**EXERCISE OBJECTIVE:** All lines below are to be output exactly as they stand.

——

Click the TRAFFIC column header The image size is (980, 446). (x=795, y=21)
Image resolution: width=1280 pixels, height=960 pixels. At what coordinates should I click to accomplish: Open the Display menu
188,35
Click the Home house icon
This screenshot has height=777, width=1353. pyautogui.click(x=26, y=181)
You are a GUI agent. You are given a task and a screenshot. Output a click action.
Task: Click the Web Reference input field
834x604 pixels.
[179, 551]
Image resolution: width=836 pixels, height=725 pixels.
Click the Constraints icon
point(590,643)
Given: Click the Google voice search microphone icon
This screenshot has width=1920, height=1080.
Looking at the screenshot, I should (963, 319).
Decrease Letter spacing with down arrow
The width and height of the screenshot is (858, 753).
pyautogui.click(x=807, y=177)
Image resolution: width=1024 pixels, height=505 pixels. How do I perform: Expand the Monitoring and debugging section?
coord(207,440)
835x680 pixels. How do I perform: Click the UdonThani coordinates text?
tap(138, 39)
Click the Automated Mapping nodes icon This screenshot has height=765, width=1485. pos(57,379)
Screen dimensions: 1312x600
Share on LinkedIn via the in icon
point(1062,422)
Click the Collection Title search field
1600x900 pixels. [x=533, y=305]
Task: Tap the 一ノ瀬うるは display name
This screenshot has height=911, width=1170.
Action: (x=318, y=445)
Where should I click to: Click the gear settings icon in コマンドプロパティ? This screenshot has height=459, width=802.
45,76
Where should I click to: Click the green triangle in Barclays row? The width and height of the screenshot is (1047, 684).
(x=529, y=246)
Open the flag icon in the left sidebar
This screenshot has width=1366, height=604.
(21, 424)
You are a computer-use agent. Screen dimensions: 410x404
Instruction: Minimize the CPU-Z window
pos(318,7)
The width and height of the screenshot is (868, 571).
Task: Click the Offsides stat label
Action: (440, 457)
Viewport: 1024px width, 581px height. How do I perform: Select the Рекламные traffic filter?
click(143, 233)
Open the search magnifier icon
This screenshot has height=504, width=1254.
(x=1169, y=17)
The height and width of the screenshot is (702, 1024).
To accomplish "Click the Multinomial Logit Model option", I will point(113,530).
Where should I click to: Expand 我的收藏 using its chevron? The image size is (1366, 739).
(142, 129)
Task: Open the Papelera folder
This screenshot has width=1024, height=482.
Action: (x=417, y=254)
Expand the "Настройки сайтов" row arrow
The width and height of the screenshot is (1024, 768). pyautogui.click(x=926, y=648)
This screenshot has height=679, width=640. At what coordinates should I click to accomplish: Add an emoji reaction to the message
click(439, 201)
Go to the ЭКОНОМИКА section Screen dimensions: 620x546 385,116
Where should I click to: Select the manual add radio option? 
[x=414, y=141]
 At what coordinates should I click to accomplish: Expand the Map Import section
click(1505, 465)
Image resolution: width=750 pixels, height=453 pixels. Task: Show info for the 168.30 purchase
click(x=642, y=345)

——

**SOLUTION TO THIS PROBLEM:**
Click the TRAFFIC column header The image size is (980, 446). (x=795, y=21)
Image resolution: width=1280 pixels, height=960 pixels. At what coordinates should I click to accomplish: Open the Display menu
188,35
Click the Home house icon
This screenshot has height=777, width=1353. pyautogui.click(x=26, y=181)
You are a GUI agent. You are given a task and a screenshot. Output a click action.
Task: Click the Web Reference input field
834x604 pixels.
[179, 551]
Image resolution: width=836 pixels, height=725 pixels.
Click the Constraints icon
point(590,643)
Given: Click the Google voice search microphone icon
This screenshot has width=1920, height=1080.
Looking at the screenshot, I should (963, 319).
Decrease Letter spacing with down arrow
The width and height of the screenshot is (858, 753).
pyautogui.click(x=807, y=177)
Image resolution: width=1024 pixels, height=505 pixels. How do I perform: Expand the Monitoring and debugging section?
coord(207,440)
835x680 pixels. How do I perform: Click the UdonThani coordinates text?
tap(138, 39)
Click the Automated Mapping nodes icon This screenshot has height=765, width=1485. pos(57,379)
Screen dimensions: 1312x600
Share on LinkedIn via the in icon
point(1062,422)
Click the Collection Title search field
1600x900 pixels. [x=533, y=305]
Task: Tap the 一ノ瀬うるは display name
This screenshot has height=911, width=1170.
Action: (x=318, y=445)
Where should I click to: Click the gear settings icon in コマンドプロパティ? This screenshot has height=459, width=802.
45,76
Where should I click to: Click the green triangle in Barclays row? The width and height of the screenshot is (1047, 684).
(x=529, y=246)
Open the flag icon in the left sidebar
This screenshot has width=1366, height=604.
(21, 424)
You are a computer-use agent. Screen dimensions: 410x404
Instruction: Minimize the CPU-Z window
pos(318,7)
The width and height of the screenshot is (868, 571).
Task: Click the Offsides stat label
Action: (440, 457)
Viewport: 1024px width, 581px height. How do I perform: Select the Рекламные traffic filter?
click(143, 233)
Open the search magnifier icon
This screenshot has height=504, width=1254.
(x=1169, y=17)
The height and width of the screenshot is (702, 1024).
To accomplish "Click the Multinomial Logit Model option", I will point(113,530).
Where should I click to: Expand 我的收藏 using its chevron? The image size is (1366, 739).
(142, 129)
Task: Open the Papelera folder
This screenshot has width=1024, height=482.
Action: (x=417, y=254)
Expand the "Настройки сайтов" row arrow
The width and height of the screenshot is (1024, 768). pyautogui.click(x=926, y=648)
This screenshot has height=679, width=640. At what coordinates should I click to accomplish: Add an emoji reaction to the message
click(439, 201)
Go to the ЭКОНОМИКА section Screen dimensions: 620x546 385,116
Where should I click to: Select the manual add radio option? 
[x=414, y=141]
 At what coordinates should I click to accomplish: Expand the Map Import section
click(1505, 465)
Image resolution: width=750 pixels, height=453 pixels. Task: Show info for the 168.30 purchase
click(x=642, y=345)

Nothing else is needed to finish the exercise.